Activity | Your task is to reproduce exactly the lines from the one containing "Given: Select the 0.11.0 version bar" through the last line below, both ends included, and nothing else, with no pictures.

[Screenshot grounding data]
======
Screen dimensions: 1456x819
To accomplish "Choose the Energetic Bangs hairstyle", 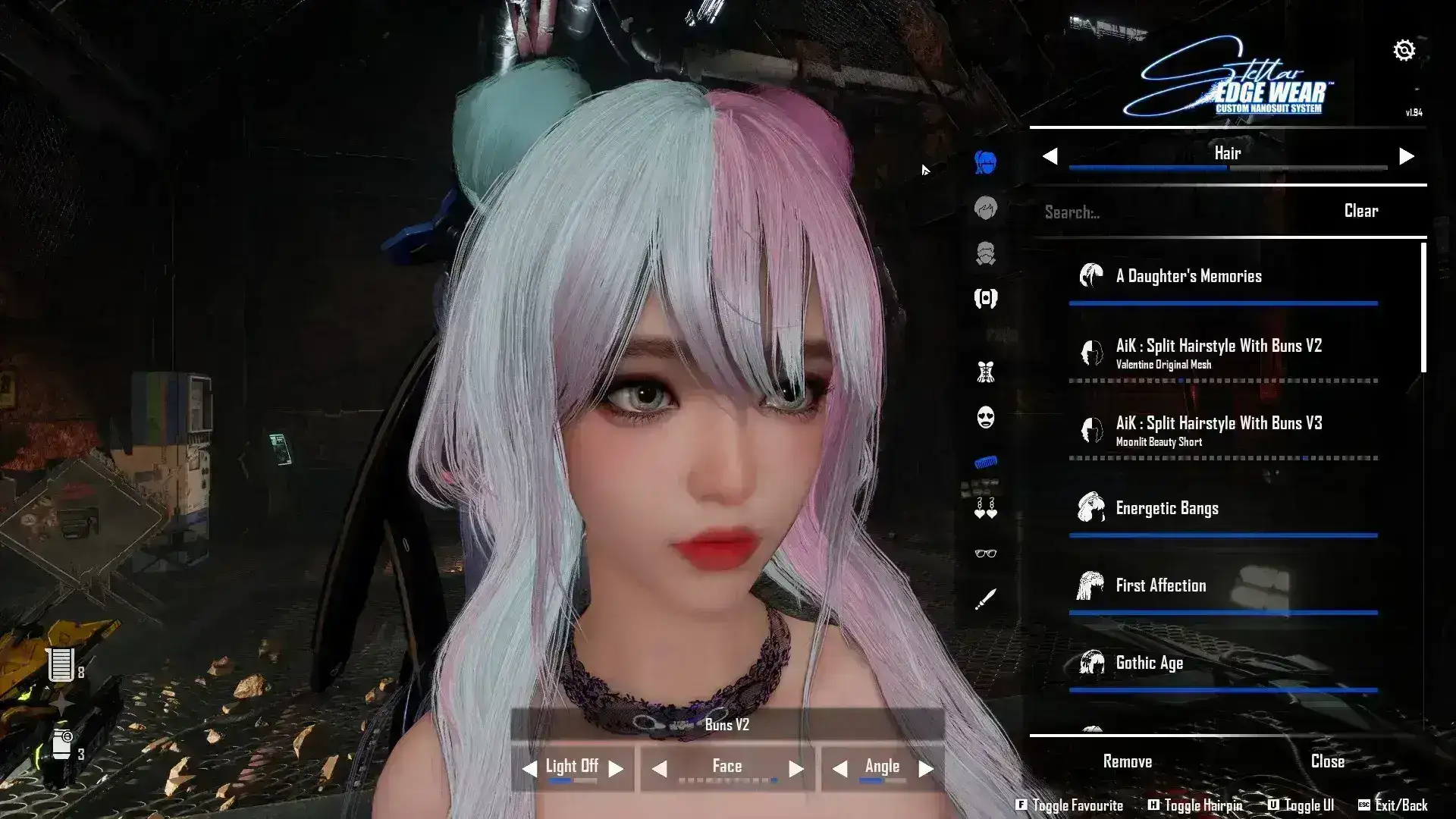I will click(1166, 508).
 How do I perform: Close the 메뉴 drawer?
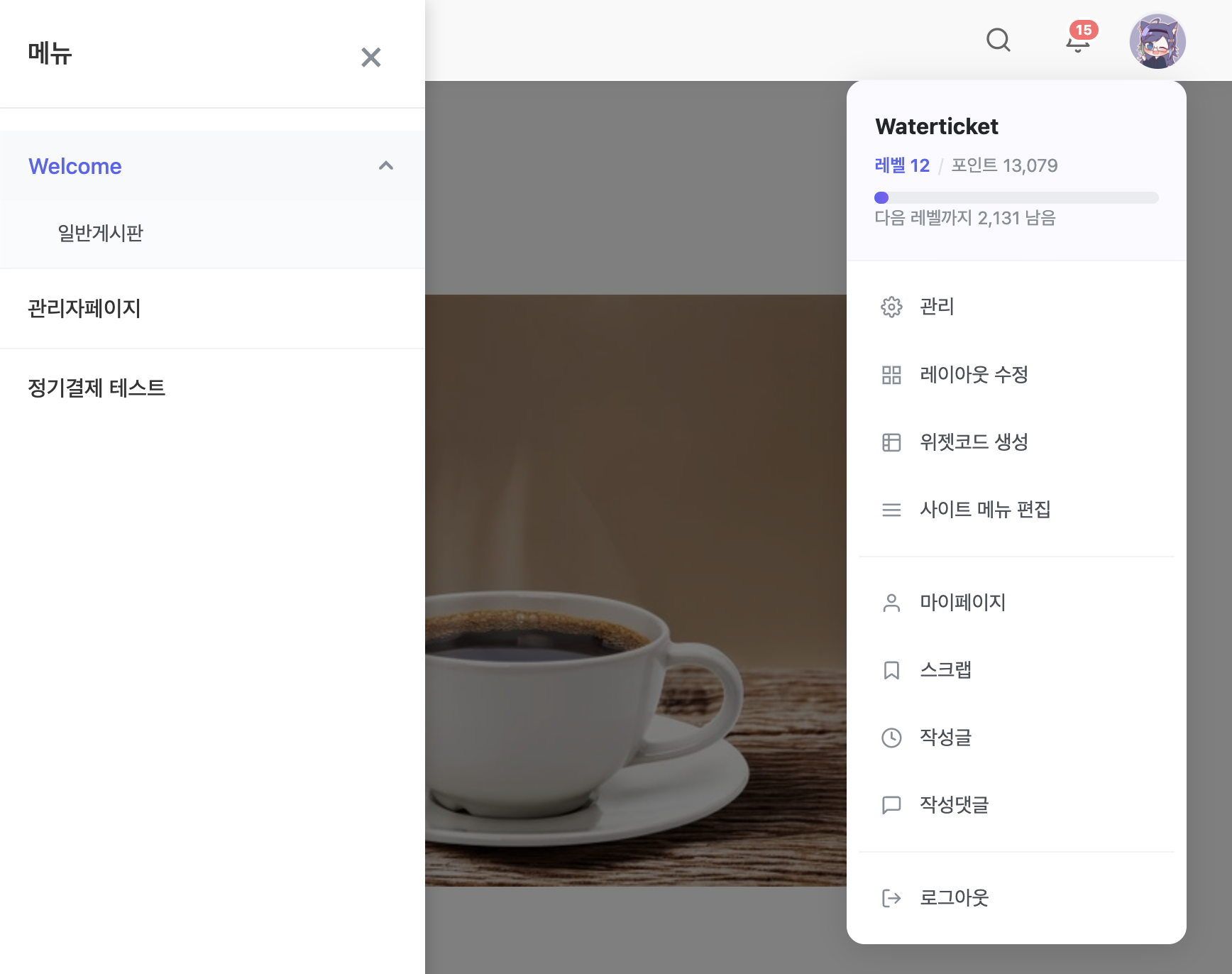pyautogui.click(x=370, y=58)
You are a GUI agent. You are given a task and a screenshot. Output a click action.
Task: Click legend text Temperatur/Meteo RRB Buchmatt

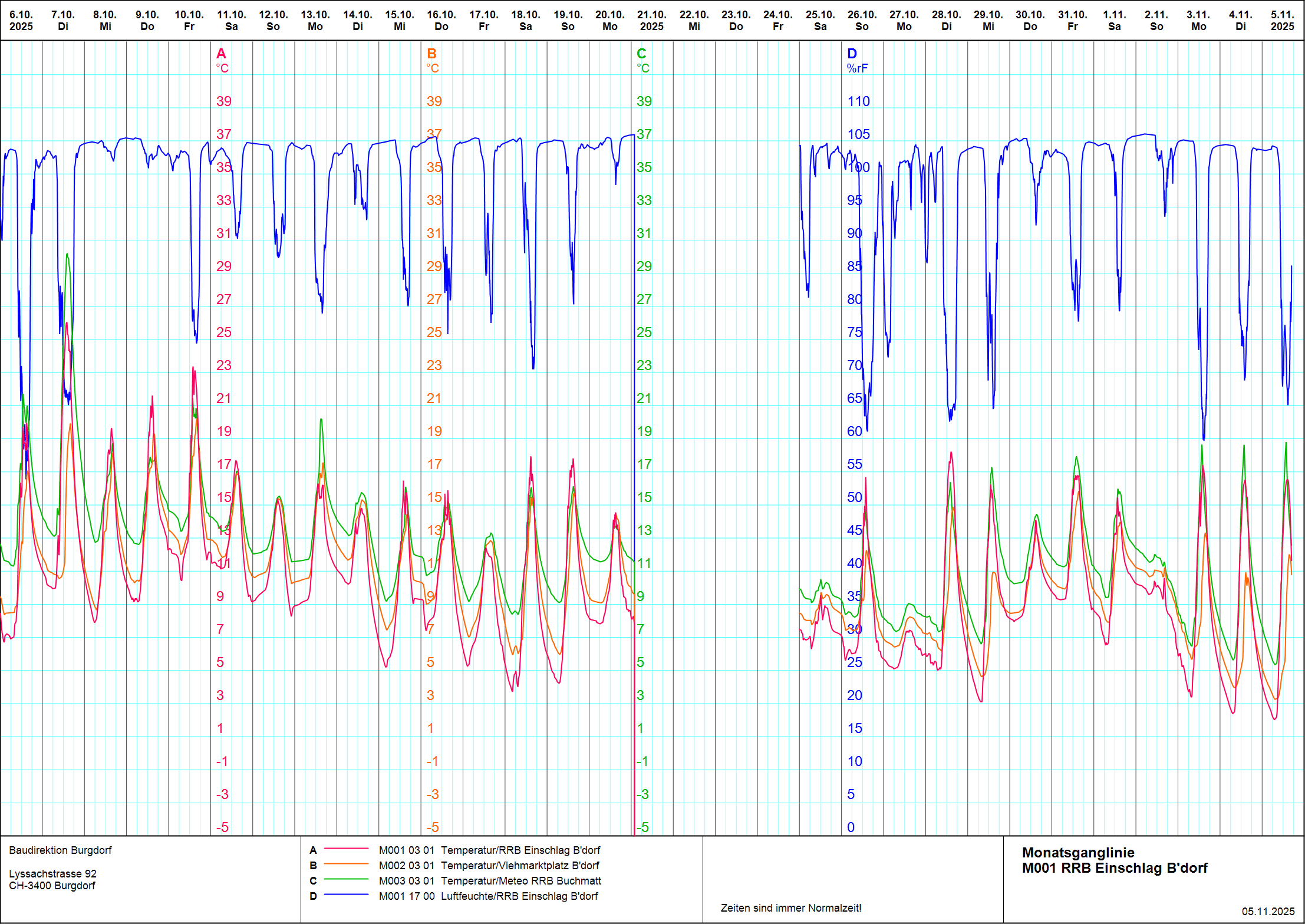[x=521, y=880]
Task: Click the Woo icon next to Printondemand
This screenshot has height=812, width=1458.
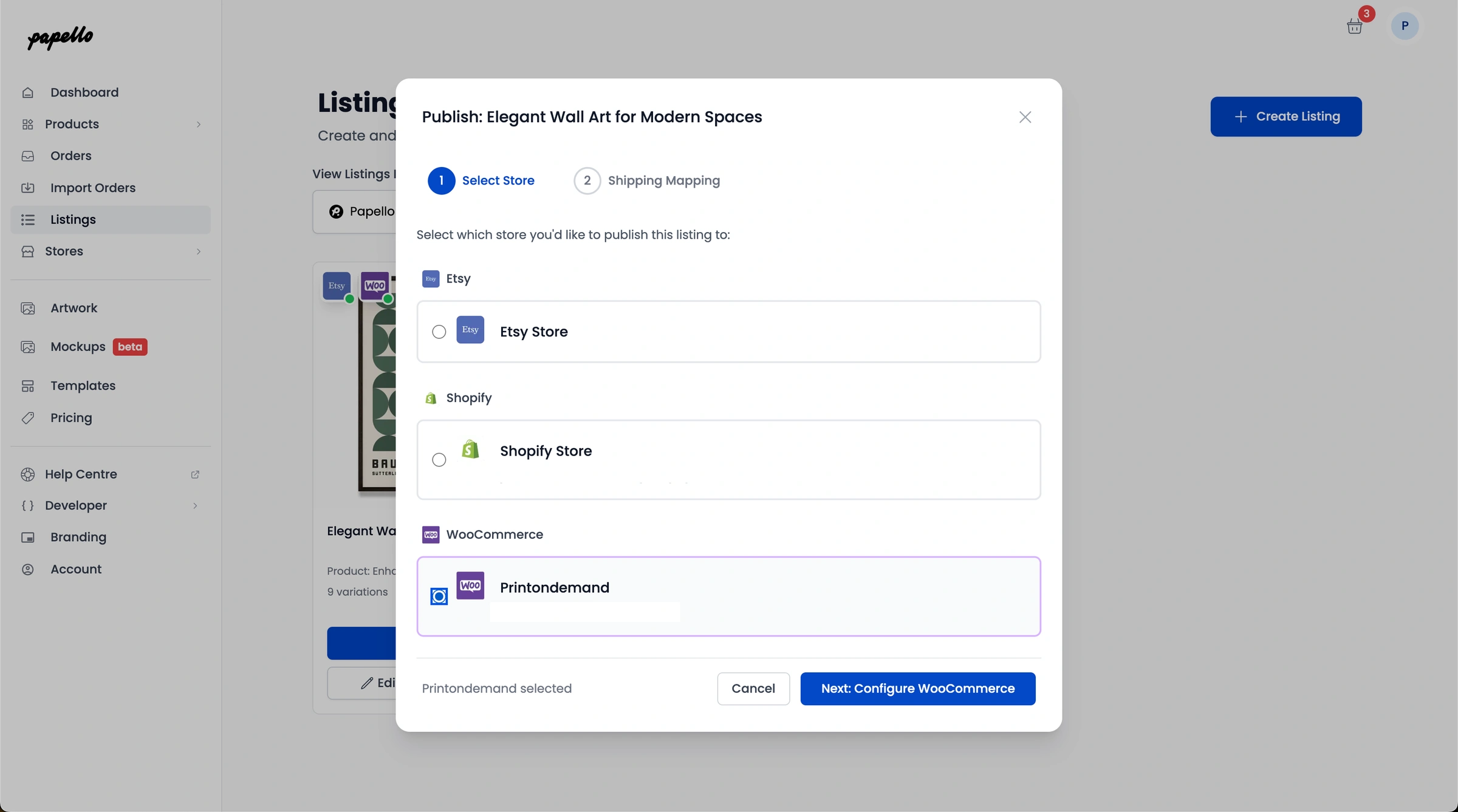Action: [470, 585]

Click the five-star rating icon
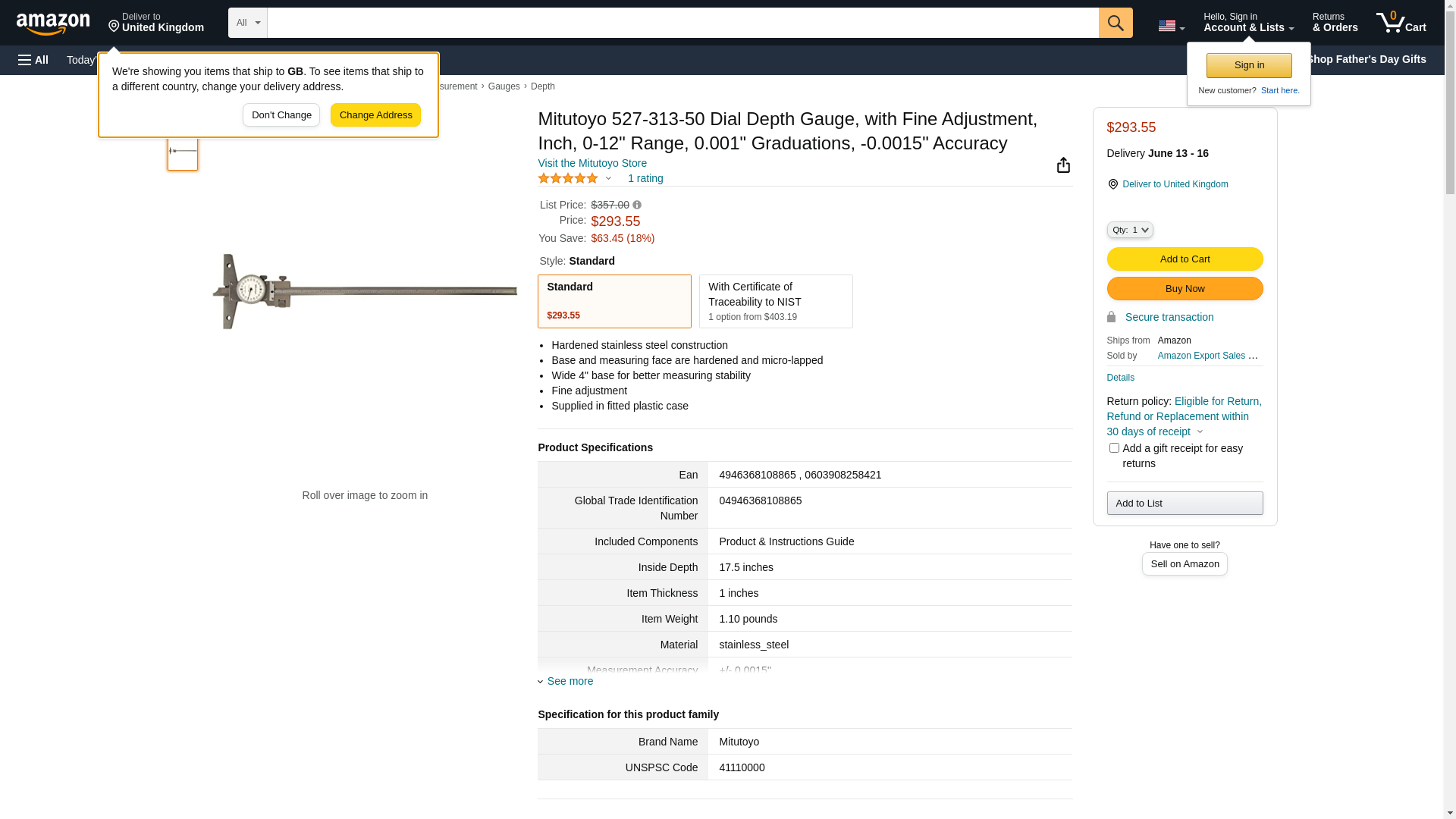coord(568,178)
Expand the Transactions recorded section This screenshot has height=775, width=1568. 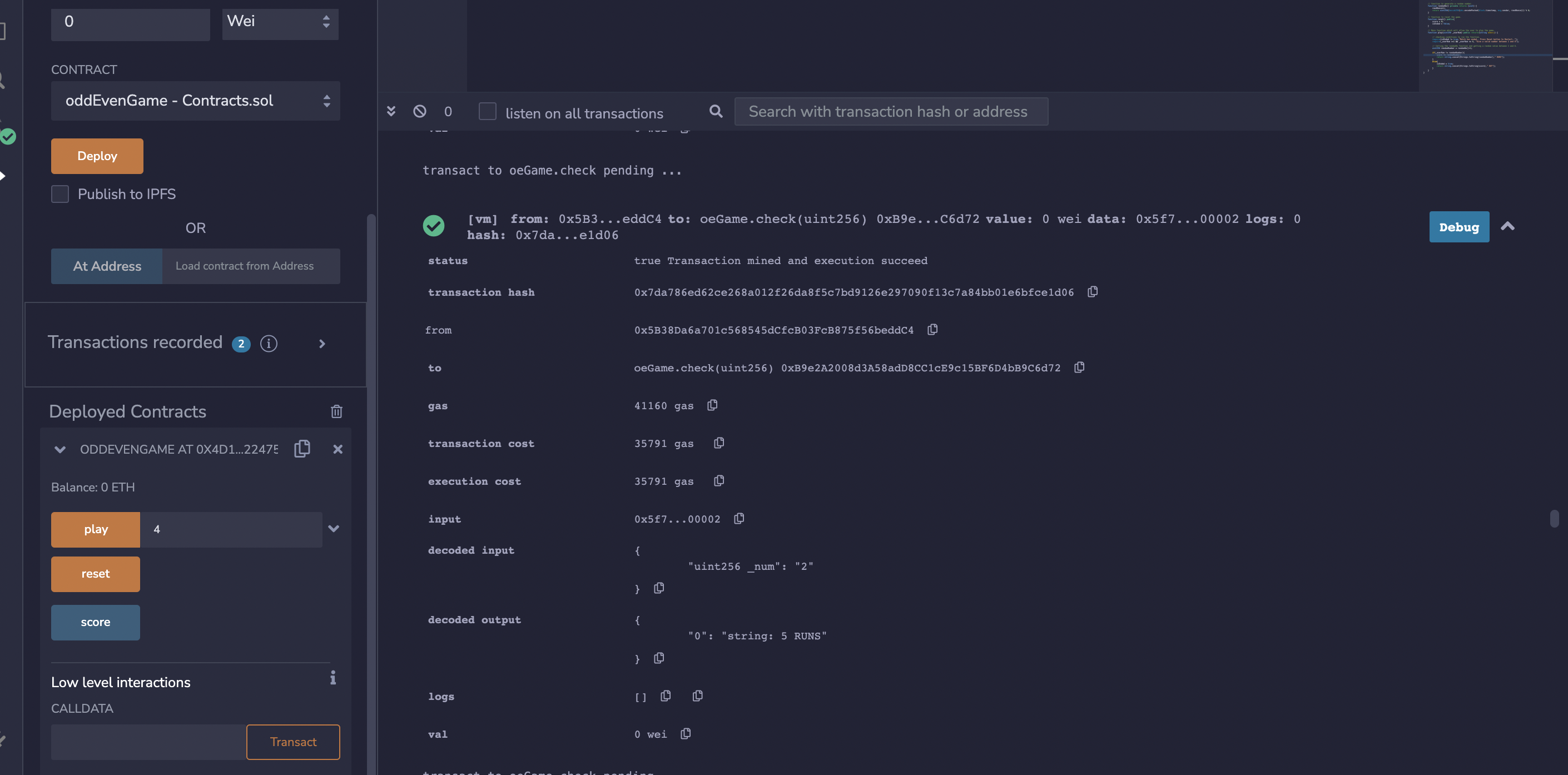[322, 344]
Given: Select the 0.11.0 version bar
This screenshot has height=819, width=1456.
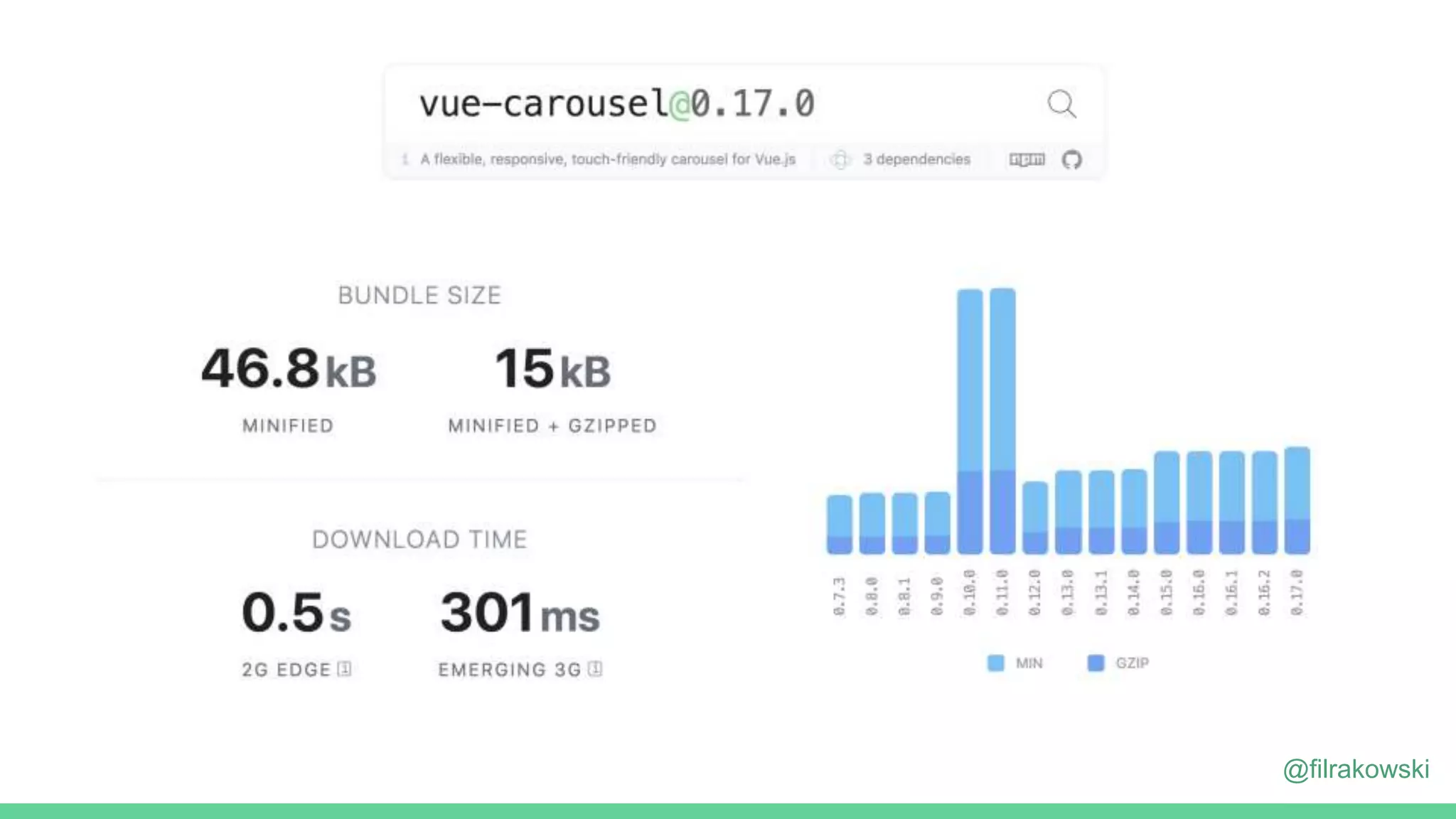Looking at the screenshot, I should 1002,421.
======
Written reply |
Given: Select the 0.11.0 version bar
This screenshot has height=819, width=1456.
Looking at the screenshot, I should 1002,421.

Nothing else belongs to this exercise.